HIS BODY PERFORMANCE ART HAD ACCIDENTAL BEGINNINGS

Although Bowery is perhaps best known for birthing his friend and wife Nicola Bateman, who came out of the performer’s ‘vagina’ with sausages for an umbilical cord, his first venture into the performing arts didn’t quite go as planned. “His first performance was at a crypt in a church that was run by the neo-naturists, a bunch of people who just walked around half-naked, the most famous one probably being Grayson Perry,” Tilley remembered. “Everyone was standing round. He went round and stripped off naked, and in the process he caught his nipple that he’d just had pierced.

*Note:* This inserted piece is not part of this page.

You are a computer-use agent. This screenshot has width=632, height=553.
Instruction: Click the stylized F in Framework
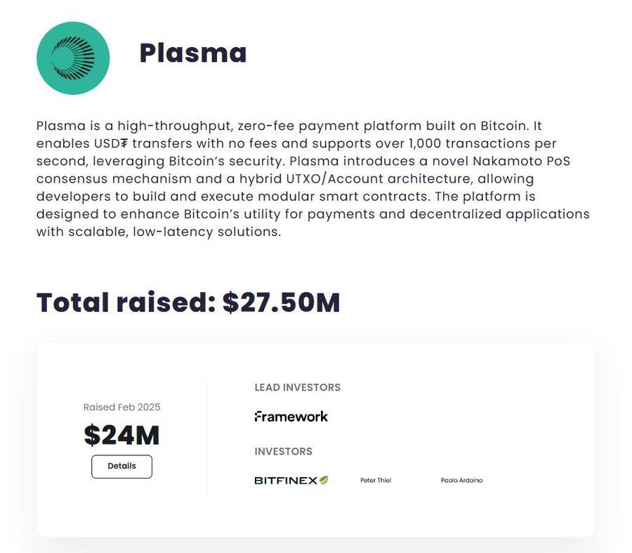coord(257,416)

It started bleeding and there was blood pouring down his chest… So he put on a doctor’s coat and pretended to inject (co-performer) Trojan with various syringes, Trojan then threw lighter fuel to the floor and set fire to it, while Leigh pissed into a glass, then Trojan drank half the piss and used the rest to douse the flames. I don’t think he’d be allowed to do that nowadays because of health and safety – but everything went then. Things got a little more professional after this, but bodily fluids still played a big part in Leigh’s repertoire.”

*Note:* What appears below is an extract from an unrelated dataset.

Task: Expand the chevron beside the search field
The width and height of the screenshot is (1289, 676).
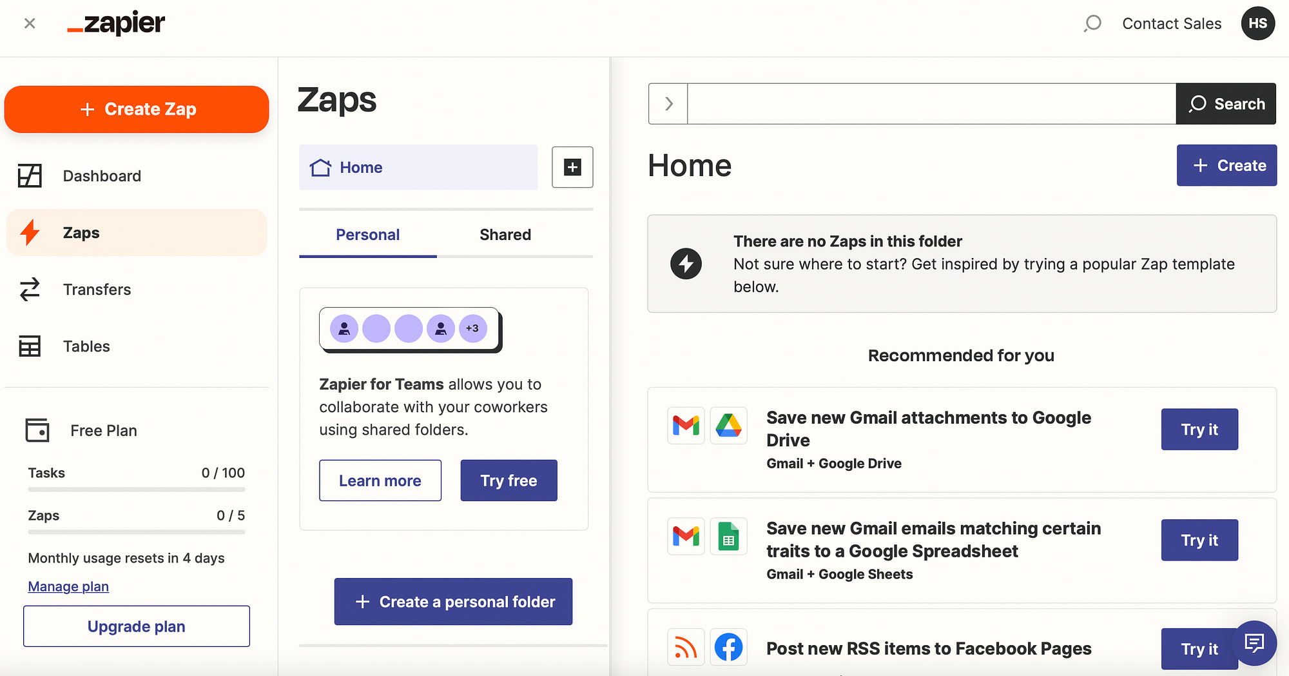Action: (668, 104)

“Leigh pissed into a glass, then Trojan drank half the piss and used the rest to douse the flames. I don’t think he’d be allowed to do that nowadays because of health and safety” – Sue Tilley

Many unfamiliar with the 80s club kids will know Bowery as one of artist Lucian Freud’s sitters. The 1990 portrait Freud painted of him, “Leigh Bowery (seated)”, was hailed by many as a masterpiece. Tilley, who also sat for the artist, explained how the two met during one of Bowery’s performances in a room with a two-way mirror. “Leigh dressed in a different outfit everyday, and he’d walk around this space like a sort of caged animal – he was very gymnastic as well, so he did a lot of high kicks and spinning on the floor. And there were musical traffic sounds and different smells coming. People used to come to the gallery for two hours – some of them were there every day to watch him. That was proper validation, because it was ‘proper art’ and it was accepted. One member of the crowd that came to see him was an old artist called Lucian Freud – because some of our friends worked for Lucian Freud they had mentioned Leigh, and he was curious and wanted to see what he was like, since he had a lot of interest in the world. He came along and was absolutely thrilled by him – especially by his calves. He said “It’s amazing! His calves go straight into his feet!” so he decided he wanted to paint him. This was a real turning point for Leigh.”